Posted by GitBox <gi...@apache.org>.
pabloem commented on code in PR #21872:
URL: https://github.com/apache/beam/pull/21872#discussion_r907642663


##########
sdks/python/apache_beam/io/gcp/bigquery.py:
##########
@@ -1494,6 +1544,112 @@ def writer(self, test_bigquery_client=None, buffer_size=None):
         buffer_size=buffer_size)
 
 
+class WriteResult:
+  """The result of a WriteToBigQuery transform.
+  """
+  def __init__(
+      self,
+      method=None,
+      destination_load_jobid_pairs=None,
+      destination_file_pairs=None,
+      destination_copy_jobid_pairs=None,
+      failed_rows=None,
+      failed_rows_with_errors=None):
+
+    self.method: str = method
+    self._destination_load_jobid_pairs: PCollection = destination_load_jobid_pairs
+    self._destination_file_pairs: PCollection = destination_file_pairs
+    self._destination_copy_jobid_pairs: PCollection = destination_copy_jobid_pairs
+    self._failed_rows: PCollection = failed_rows
+    self._failed_rows_with_errors: PCollection = failed_rows_with_errors
+
+    from apache_beam.io.gcp.bigquery_file_loads import BigQueryBatchFileLoads
+    self.attributes = {
+        BigQueryWriteFn.FAILED_ROWS: WriteResult.failed_rows,
+        BigQueryWriteFn.FAILED_ROWS_WITH_ERRORS: WriteResult.

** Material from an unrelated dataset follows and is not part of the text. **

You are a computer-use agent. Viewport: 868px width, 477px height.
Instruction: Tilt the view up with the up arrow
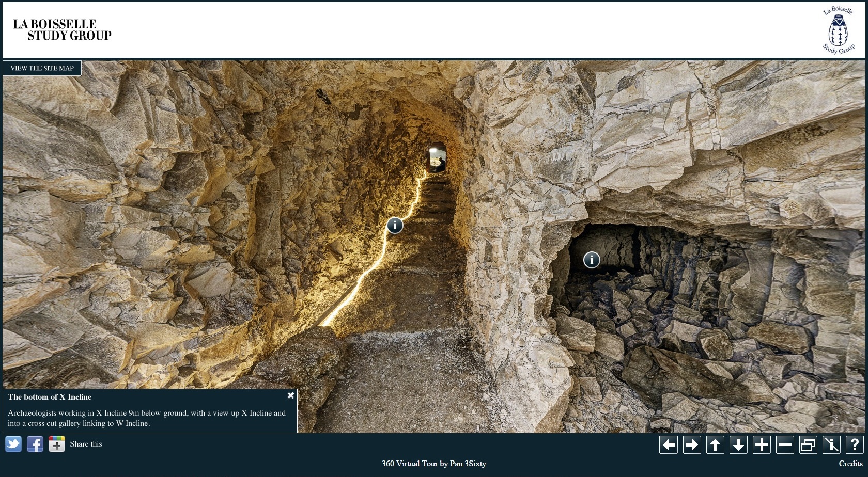[x=715, y=444]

+        failed_rows_with_errors,
+        BigQueryBatchFileLoads.DESTINATION_JOBID_PAIRS: WriteResult.
+        destination_load_jobid_pairs,
+        BigQueryBatchFileLoads.DESTINATION_FILE_PAIRS: WriteResult.

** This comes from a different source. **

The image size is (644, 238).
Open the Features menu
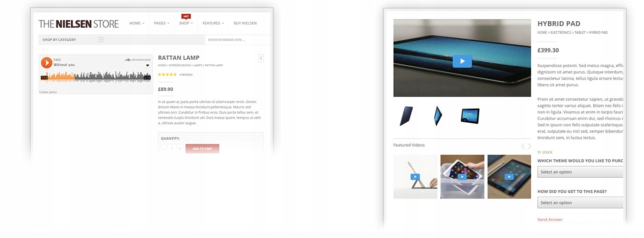click(213, 23)
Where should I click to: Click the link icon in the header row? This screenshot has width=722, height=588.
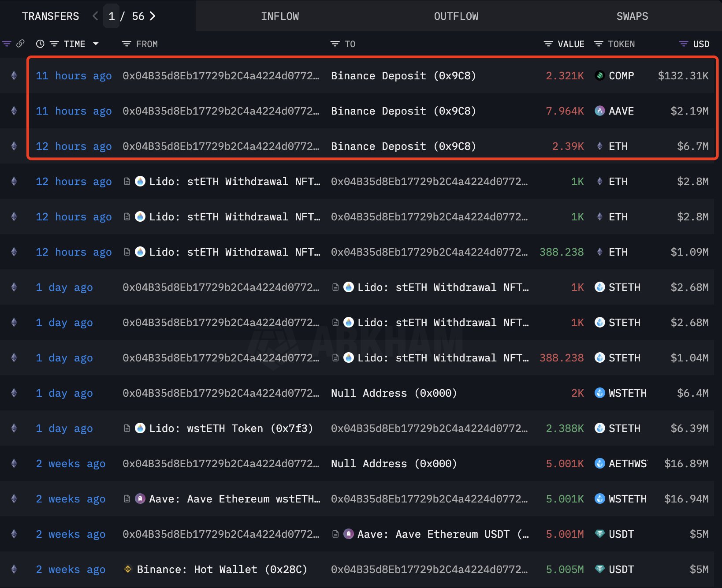coord(20,44)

+        destination_file_pairs,
+        BigQueryBatchFileLoads.DESTINATION_COPY_JOBID_PAIRS: WriteResult.
+        destination_copy_jobid_pairs,
+    }
+
+  def validate(self, method, attribute):
+    if self.method != method:
+      raise AttributeError(
+          f'Cannot get {attribute} because it is not produced '
+          f'by {self.method} write method. Note: only {method} '
+          'produces this attribute.')
+
+  @property
+  def destination_load_jobid_pairs(self):
+    """A ``FILE_LOADS`` method attribute
+
+    Returns: A PCollection of the table destinations that were successfully
+      loaded to using the batch load API, along with the load job IDs.
+
+    Raises: AttributeError: if accessed with a write method besides ``FILE_LOADS``."""

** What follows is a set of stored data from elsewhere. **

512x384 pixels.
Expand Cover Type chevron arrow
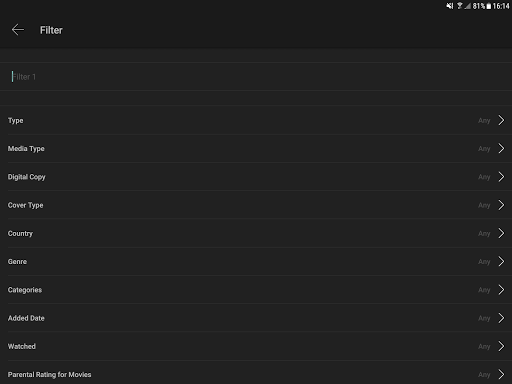point(501,205)
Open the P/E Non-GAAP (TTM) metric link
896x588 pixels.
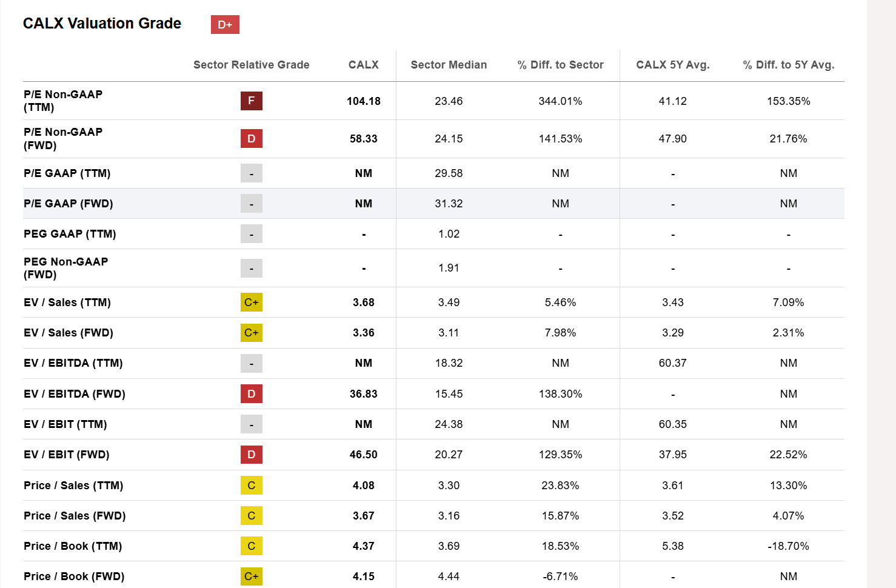[x=62, y=101]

+    self.validate('FILE_LOADS', 'DESTINATION_JOBID_PAIRS')
+
+    return self._destination_load_jobid_pairs
+
+  @property
+  def destination_file_pairs(self):
+    """A ``FILE_LOADS`` method attribute
+
+    Returns: A PCollection of the table destinations along with the
+      temp files used as sources to load from.
+
+    Raises: AttributeError: if accessed with a write method besides ``FILE_LOADS``."""
+    self.validate('FILE_LOADS', 'DESTINATION_FILE_PAIRS')
+
+    return self._destination_file_pairs
+
+  @property
+  def destination_copy_jobid_pairs(self):
+    """A ``FILE_LOADS`` method attribute
+
+    Returns: A PCollection of the table destinations that were successfully
+      copied to, along with the copy job ID.
+
+    Raises: AttributeError: if accessed with a write method besides ``FILE_LOADS``."""
+    self.validate('FILE_LOADS', 'DESTINATION_COPY_JOBID_PAIRS')
+
+    return self._destination_copy_jobid_pairs
+
+  @property
+  def failed_rows(self):
+    """A ``STREAMING_INSERTS`` method attribute
+
+    Returns: A PCollection of rows that failed when inserting to BigQuery.
+
+    Raises: AttributeError: if accessed with a write method besides ``STREAMING_INSERTS``."""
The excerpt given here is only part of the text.